Radical Therapy: THE BEAVER

The Beaver is a film with good ideas, good performances, and good effort, but it doesn’t add up to a good movie. It’s nearly there, but not quite. I enjoyed each individual piece, to a point, but there’s a sense that with just a bit more prodding, with a push just a bit farther, the whole could be much more than good. It could even be great. Instead, we’re stuck nearly there. We can see greatness from here even if we can’t quite reach it.

In the film Mel Gibson plays Walter Black, a deeply depressed and alcoholic executive of a failing toy company. When we first see him, he’s presented as a man who once was a huge success but has had his professional reputation and personal relationships crippled by his mental illness. Because of the resonances with Gibson’s personal life that have left him an incredibly unpopular figure – his alcoholism, his abusiveness, his signs of mental illness – this dark comedy gets off too a painfully realistic start. Walter’s wife (Jodie Foster) and two sons, one a moody teenager (Anton Yelchin), the other a precocious grade-schooler (Riley Thomas Stewart), are starting to think he won’t get better. He spends all of his spare time, and most of his workday, sleeping when he’s not trudging along barely alert.

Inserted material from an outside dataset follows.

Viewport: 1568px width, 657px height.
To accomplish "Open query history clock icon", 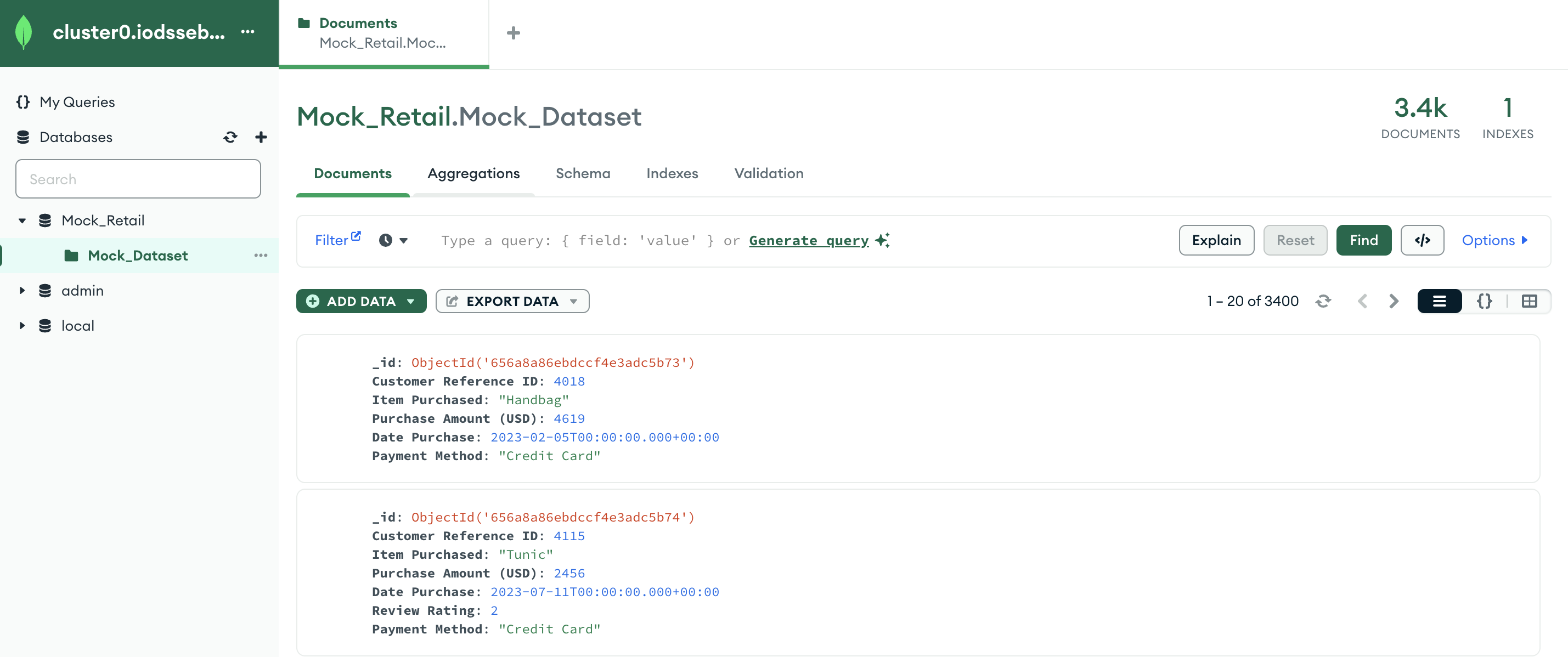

After a bungled suicide attempt, Walter finds himself talking through a beaver puppet that he pulled out of a dumpster. The beaver talks to him, encourages him, and gets him back to a state of confidence and alertness that his family and his colleagues find surprising in its speed and its apparent insanity. Walter walks through life a new man, almost literally. He wears the puppet on his hand at all times, speaking through it and for it in a thick brogue. It’s a complicated dance of identity and neurosis.

Gibson is playing two characters that are also two aspects of one character. It’s tricky territory, at once darkly funny and bleakly emotional, but Gibson pulls it off in a truly good performance. It’s not easy, but its power comes not just from its novelty or level of difficulty. This is some fine acting. Also quite good is the supporting cast that surrounds the central joke and dysfunction of the film. Foster (who also directs) is nicely rattled yet hopeful about it all and little Riley Thomas Stewart is awfully cute.

Meanwhile, Yelchin gets a fairly meaty subplot featuring a romance with a fellow high-schooler played by Jennifer Lawrence. So good in last year’s Winter’s Bone, Lawrence plays her character with a wounded fragility covered up by her cheerleader valedictorian status. She and Yelchin have an easy, unforced chemistry. Unfortunately, their story is neither fleshed out enough to be a compelling subplot nor satisfying enough to be merely a sweet footnote. They’re good enough to deserve a movie all their own.

The movie is swamped by the story of Walter Black. All else fades into the background, much like the presence of Gibson has distracted press from the actual movie itself. Walter sets the tone of it all, a dark, depressive sadness that leeches through its outer covering of quirk. Kyle Killen’s screenplay takes strange turns and is loaded up with obvious symbolism (sticky-notes listing similarities between two characters, a hole in the wall, a memory box, a paper-mache brain) and overly explanatory emotional reveals which have characters just flat out speaking their feelings in improbably ways. Foster’s solid direction holds things together, but the film ultimately doesn’t add up. There was so much to like about what was on screen that I almost couldn’t believe it when the credits rolled and I felt the whole thing come up empty.